Create a test set file to import

Instead of building your test cases directly in Copilot Studio, you can create a spreadsheet file with all your test cases and import them to create your test set. You can compose each test question, determine the test method you want to use, and state the expected responses for each question. When you finish creating the file, save it as a .csv or .txt file and import it into Copilot Studio.

Important

  • The file can contain up to 100 questions.
  • Each question can be up to 1,000 characters, including spaces.
  • The file must be in comma separated values (CSV) or text format.

To create the import file:

  1. Open a spreadsheet application (for example, Microsoft Excel).

  2. Add the following headings, in this order, in the first row:

    • Question
    • Expected response
    • Testing method
  3. Enter your test questions in the Question column. Each question can be 1,000 characters or less, including spaces.
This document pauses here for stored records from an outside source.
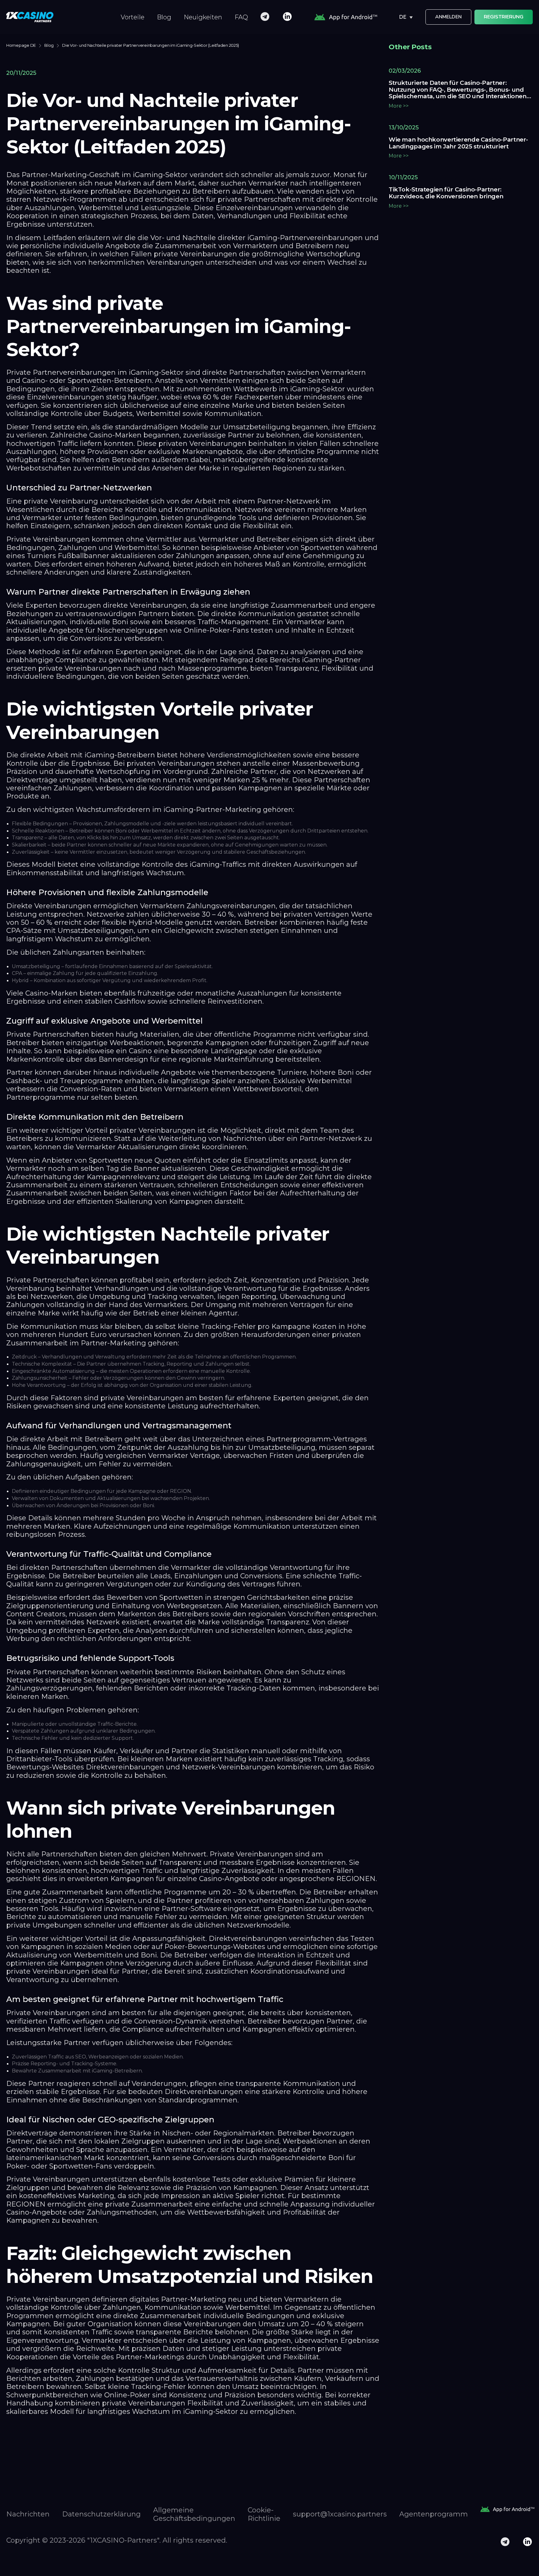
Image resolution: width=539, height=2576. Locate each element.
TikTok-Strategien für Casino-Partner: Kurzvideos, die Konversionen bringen (446, 193)
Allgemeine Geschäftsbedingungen (194, 2514)
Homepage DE (21, 45)
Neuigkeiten (203, 17)
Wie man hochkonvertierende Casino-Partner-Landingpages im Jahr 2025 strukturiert (458, 143)
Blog (164, 17)
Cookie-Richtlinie (264, 2514)
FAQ (241, 17)
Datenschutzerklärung (101, 2514)
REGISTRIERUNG (503, 16)
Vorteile (132, 17)
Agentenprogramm (433, 2514)
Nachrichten (28, 2514)
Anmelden (448, 16)
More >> (399, 106)
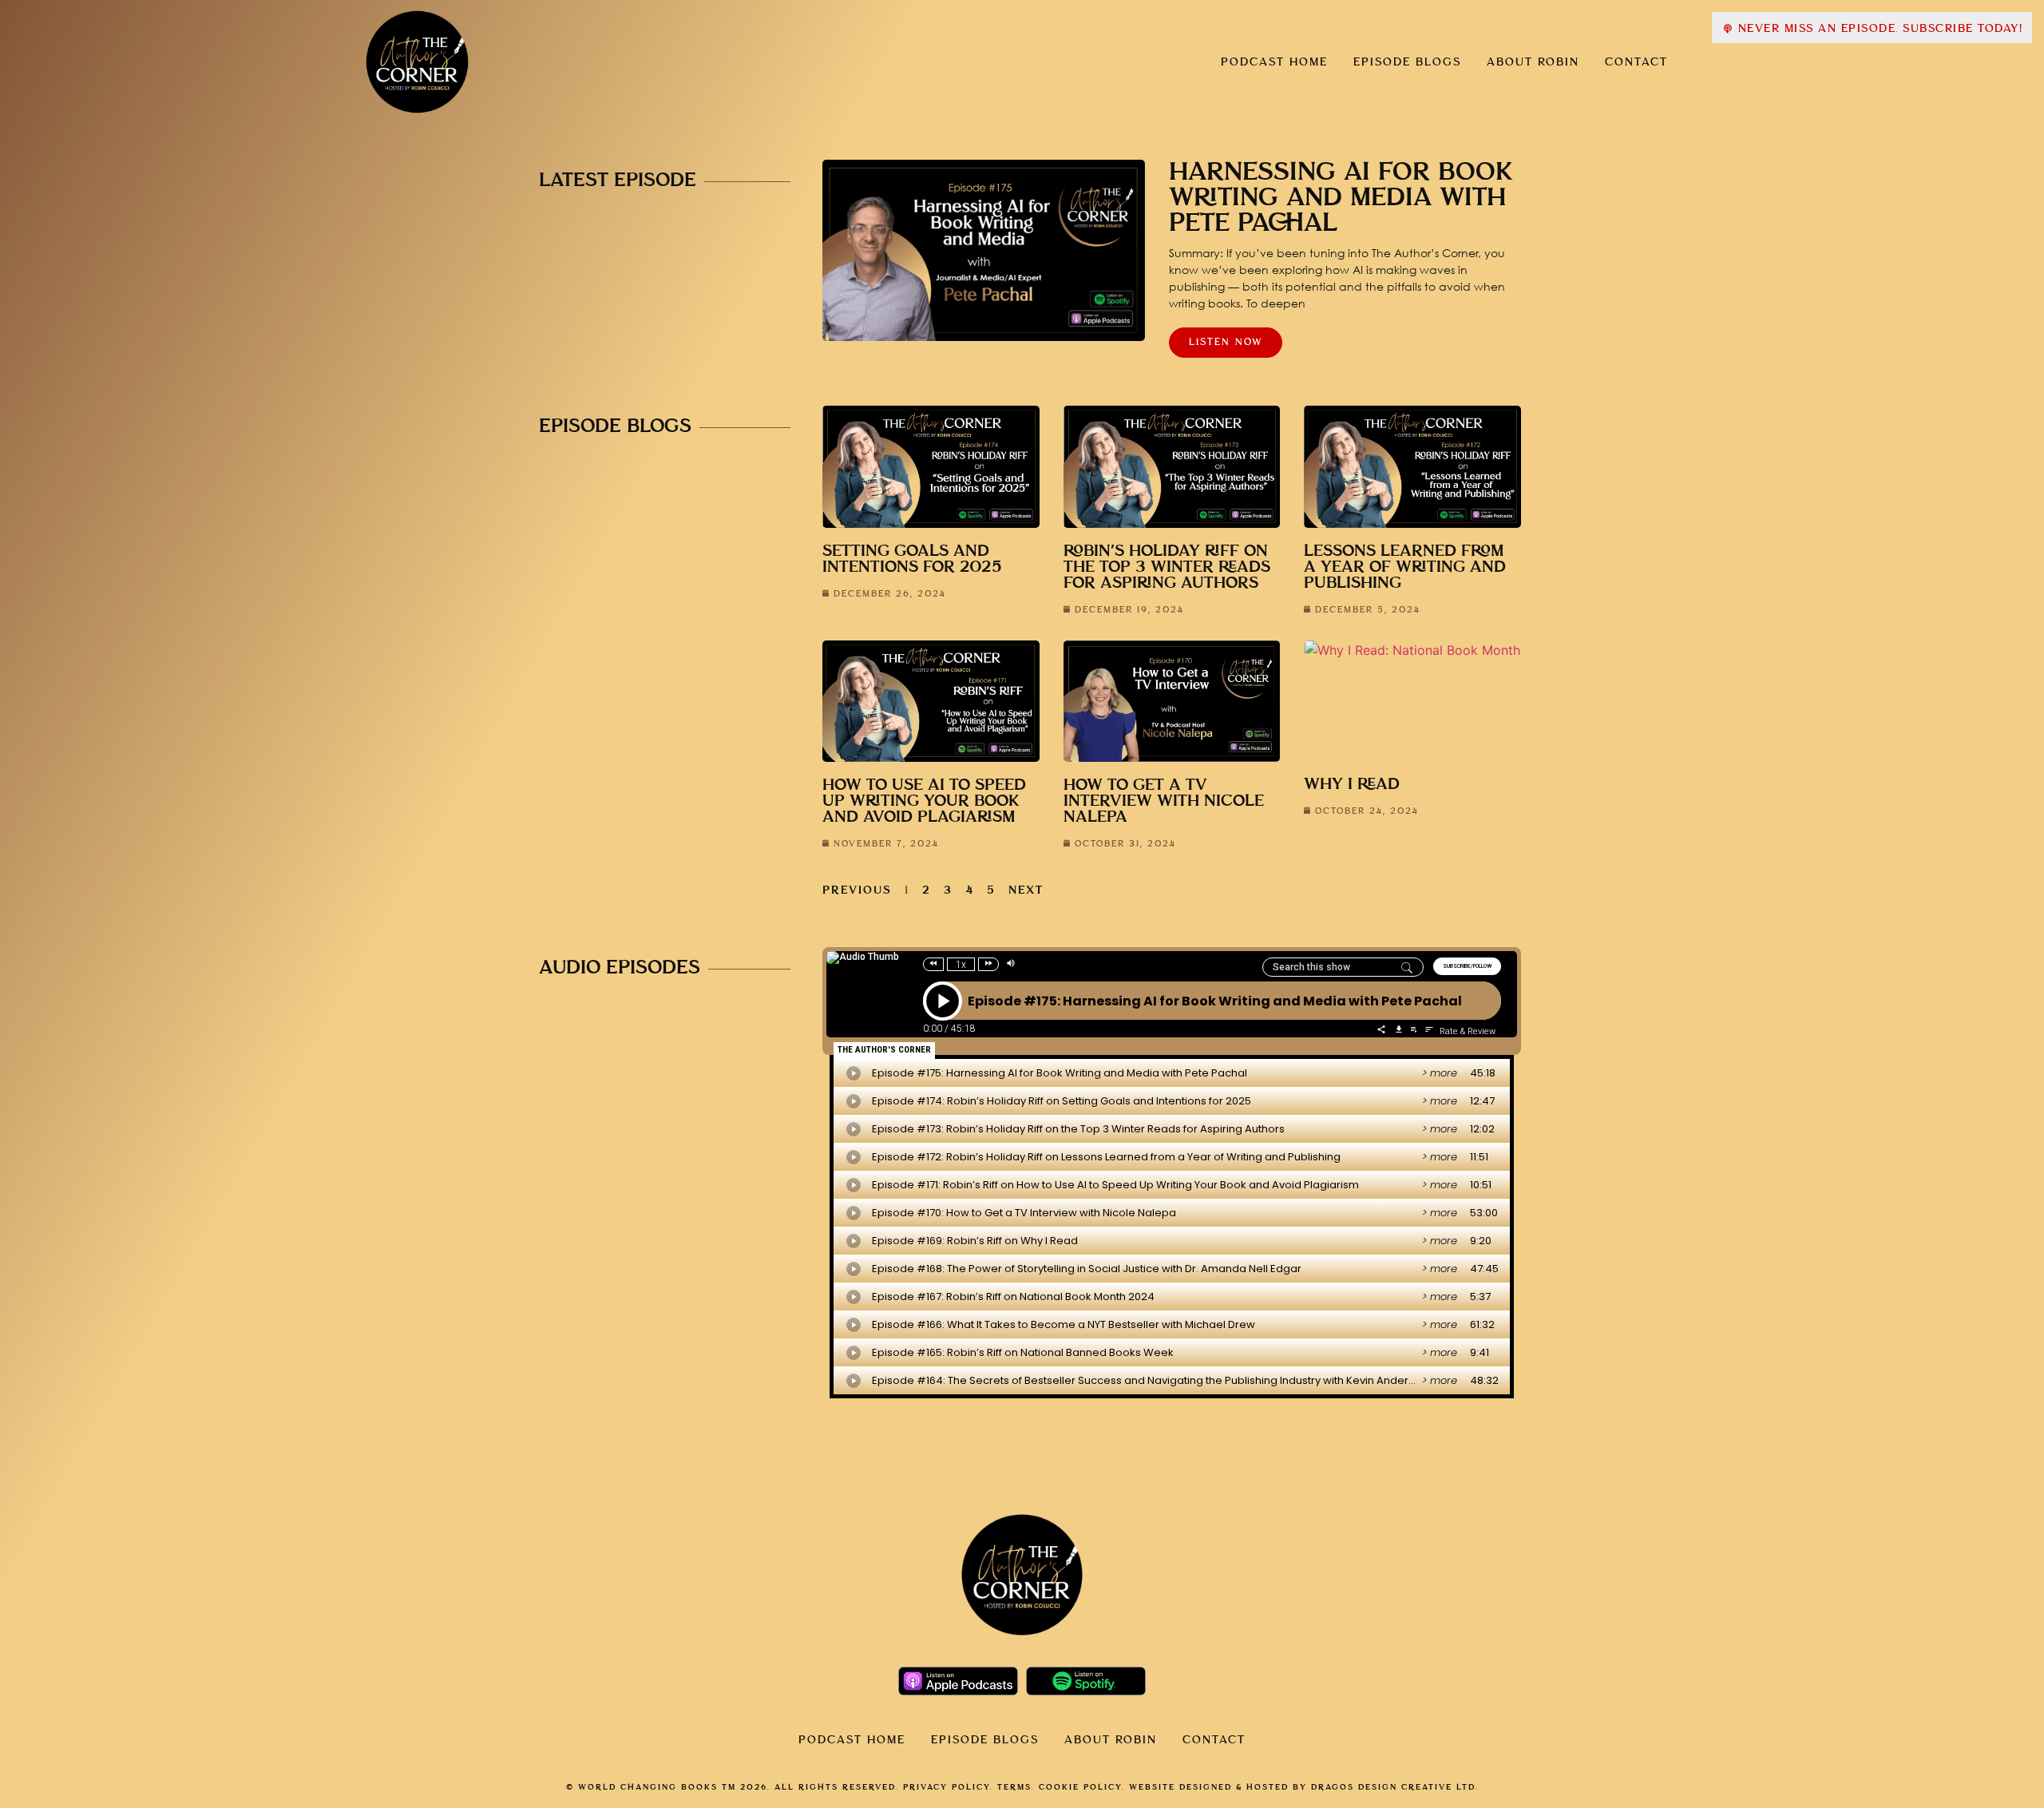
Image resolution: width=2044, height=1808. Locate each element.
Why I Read (1352, 784)
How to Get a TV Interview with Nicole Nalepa (1164, 801)
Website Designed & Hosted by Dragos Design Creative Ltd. (1304, 1787)
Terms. (1016, 1787)
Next (1026, 890)
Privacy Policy (946, 1787)
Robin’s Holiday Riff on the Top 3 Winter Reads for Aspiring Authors (1167, 567)
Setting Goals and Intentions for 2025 (912, 559)
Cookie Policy (1080, 1787)
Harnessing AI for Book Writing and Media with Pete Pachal (1341, 198)
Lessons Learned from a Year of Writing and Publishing (1405, 567)
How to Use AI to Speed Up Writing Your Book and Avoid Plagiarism (924, 801)
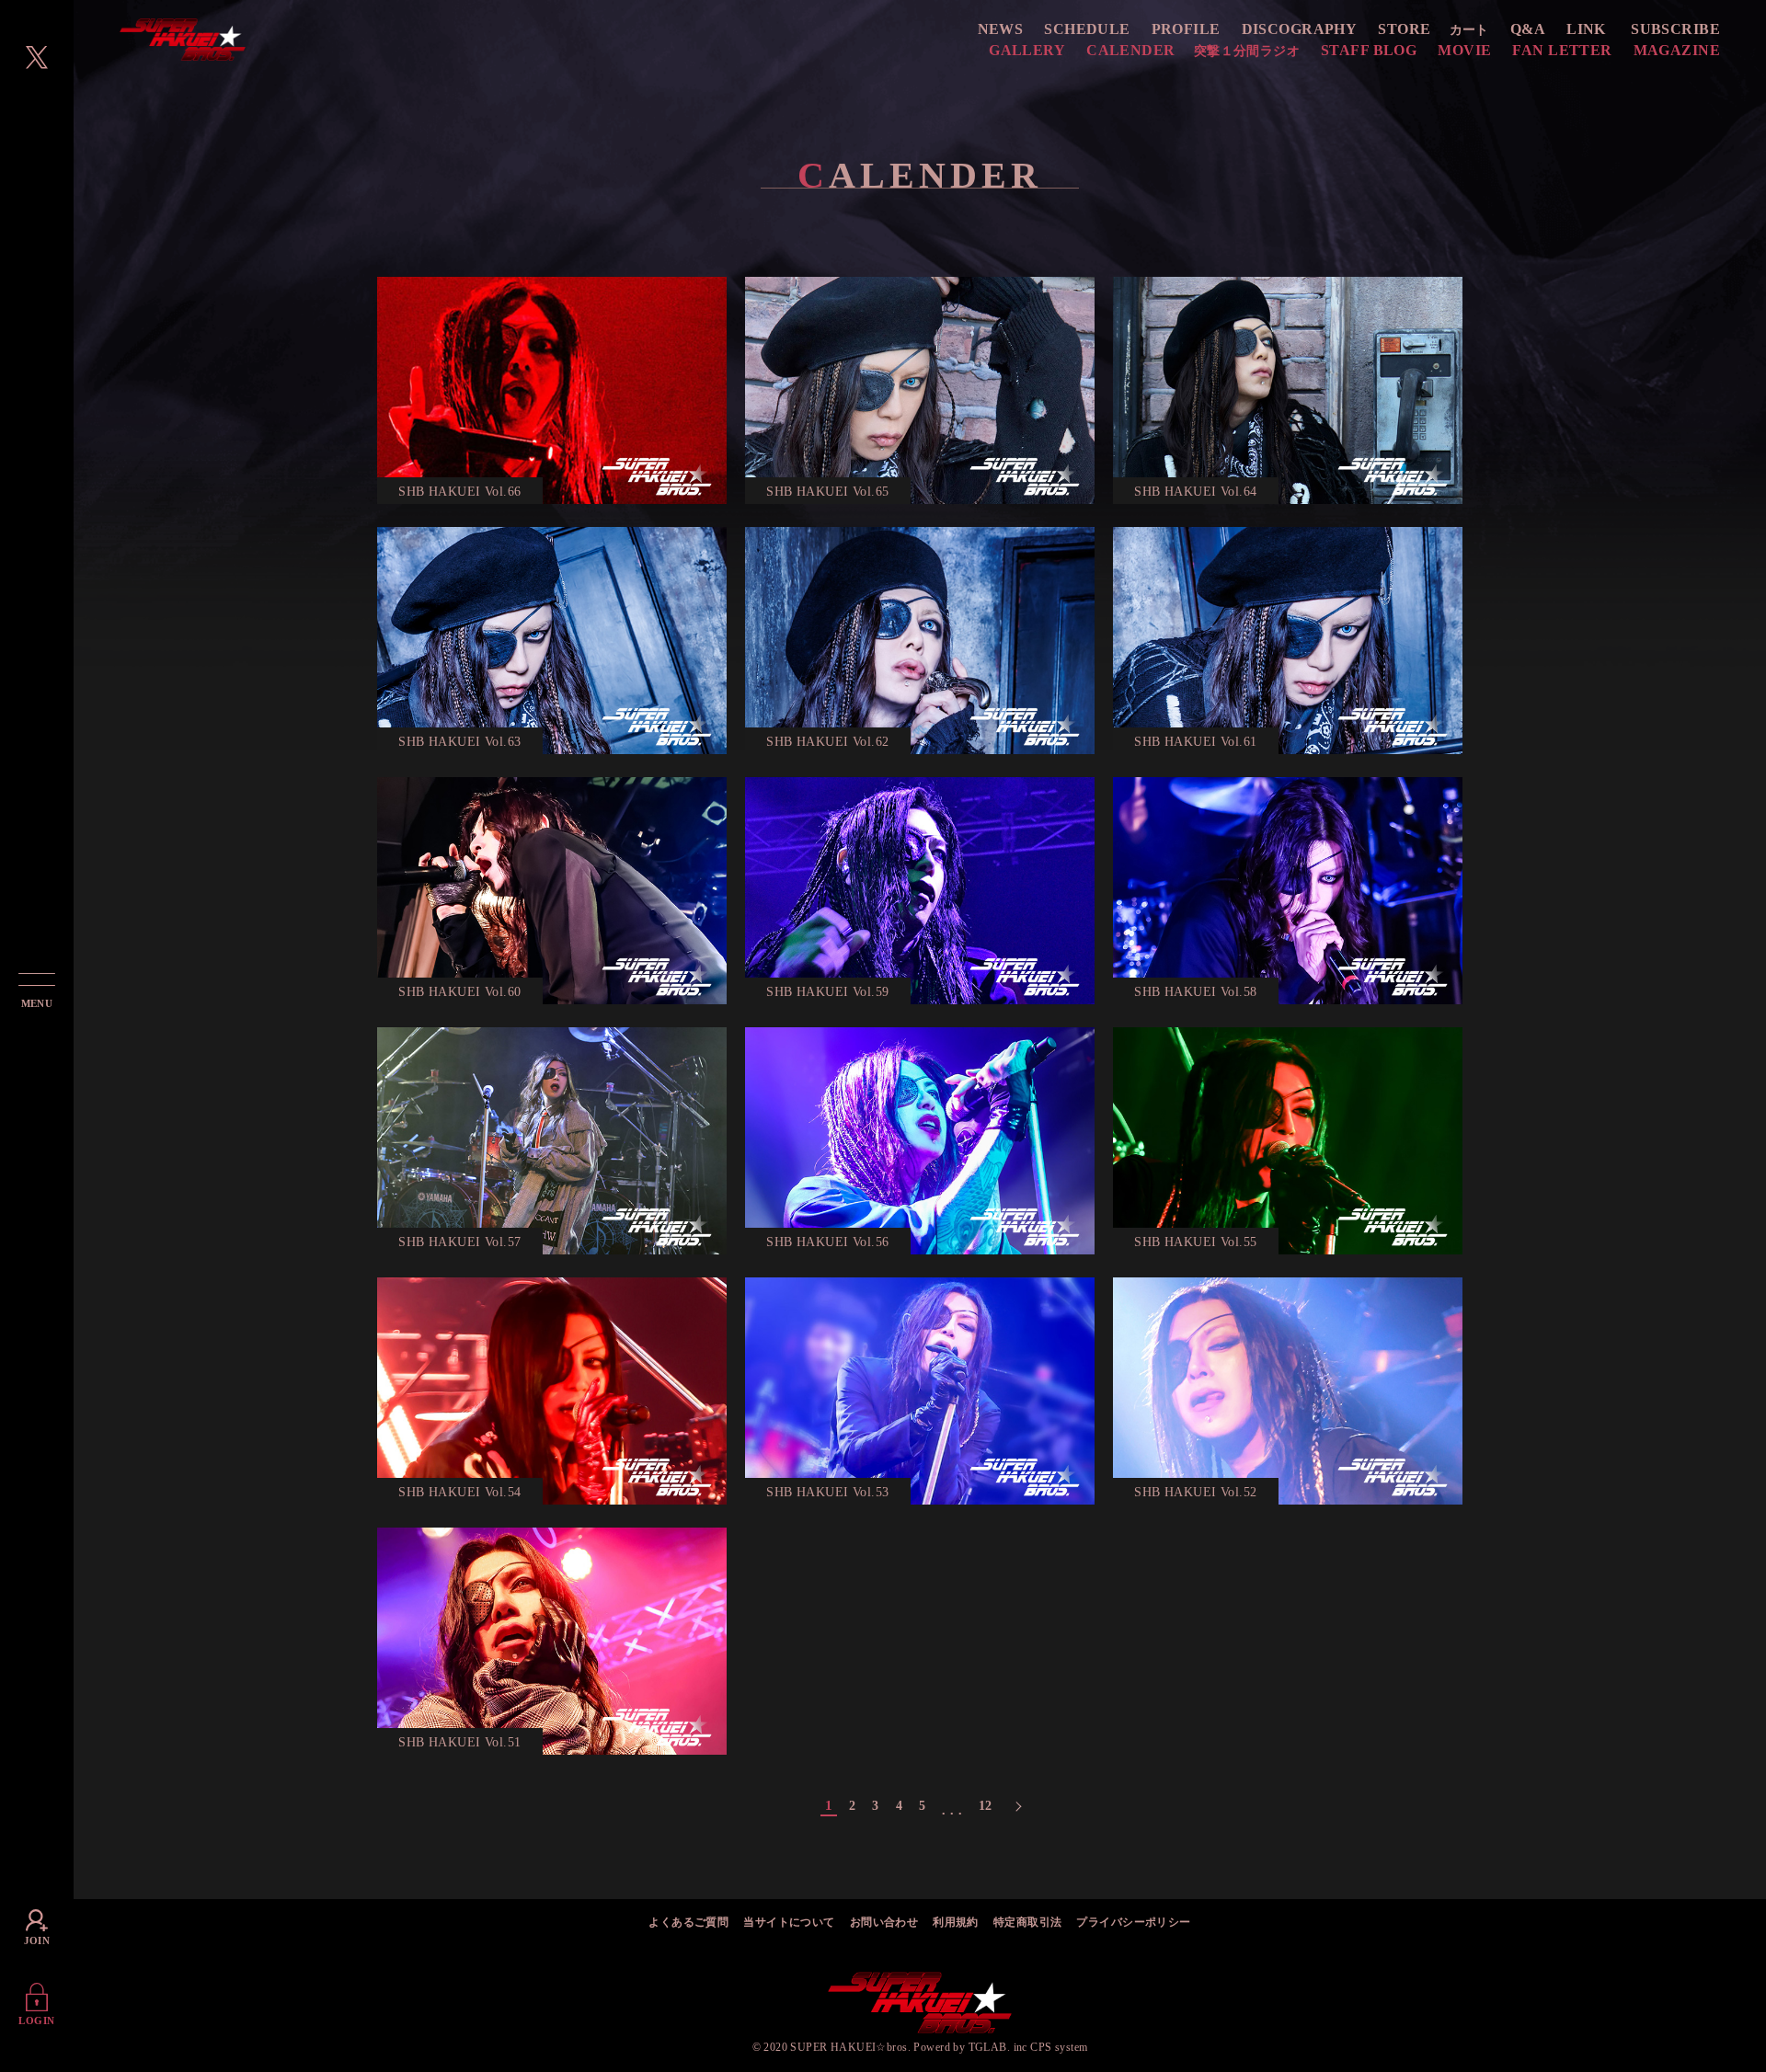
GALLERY (1027, 50)
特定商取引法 (1027, 1923)
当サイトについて (788, 1923)
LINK (1586, 29)
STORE (1404, 29)
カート (1469, 30)
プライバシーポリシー (1133, 1923)
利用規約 (956, 1923)
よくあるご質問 (688, 1923)
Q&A (1527, 29)
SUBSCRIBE (1675, 29)
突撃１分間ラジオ (1247, 51)
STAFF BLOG (1368, 50)
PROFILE (1186, 29)
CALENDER (1130, 50)
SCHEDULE (1087, 29)
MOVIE (1464, 50)
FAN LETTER (1561, 50)
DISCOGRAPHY (1300, 29)
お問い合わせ (884, 1923)
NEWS (1001, 29)
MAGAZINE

  4. Enter one of the following test methods for each question in the Testing method column:

    • General quality
    • Compare meaning
    • Similarity
    • Exact match
    • Keyword match
  5. Enter the expected responses for each question in the Expected response column. Expected responses are optional for importing a test set. However, you need expected responses to run match, similarity, and compare meaning test cases.

  6. Save the file as a .csv or .txt file.

  7. Import the file by following the steps in Create a new test set.

Create a test set based on a theme

Create a test set with questions from conversations with real users. This method uses themes (preview), found in your agent's analytics.

Themes are groupings of questions taken from the pool of user questions that trigger generative answers. When you create a test set using a theme, you generate the test cases from questions asked by users related to that theme.

Use these test sets to perform evaluations focused on one area or topic of your agent's scope. For example, if you have a customer service agent, you can track answer quality for billing and payments questions separately from other use cases like troubleshooting.

Note

Before creating test sets from themes, you need access to themes in analytics. Review the prerequisites for themes (preview).

  1. On your agent's Analytics page, go to the Themes list.

  2. Hover over a theme, and then select Evaluate.

    Screenshot showing the Evaluate option for a theme in the Themes list.

    You can also select See all to see more themes, then select Evaluate.

  3. Select Create and open.

  4. Edit the details of the test sets and cases. All test cases that use methods, except general quality, require expected responses. For more information on editing, see Modify a test set.

  5. Select Save to update the test set without running the test cases or Evaluate to run the test set immediately.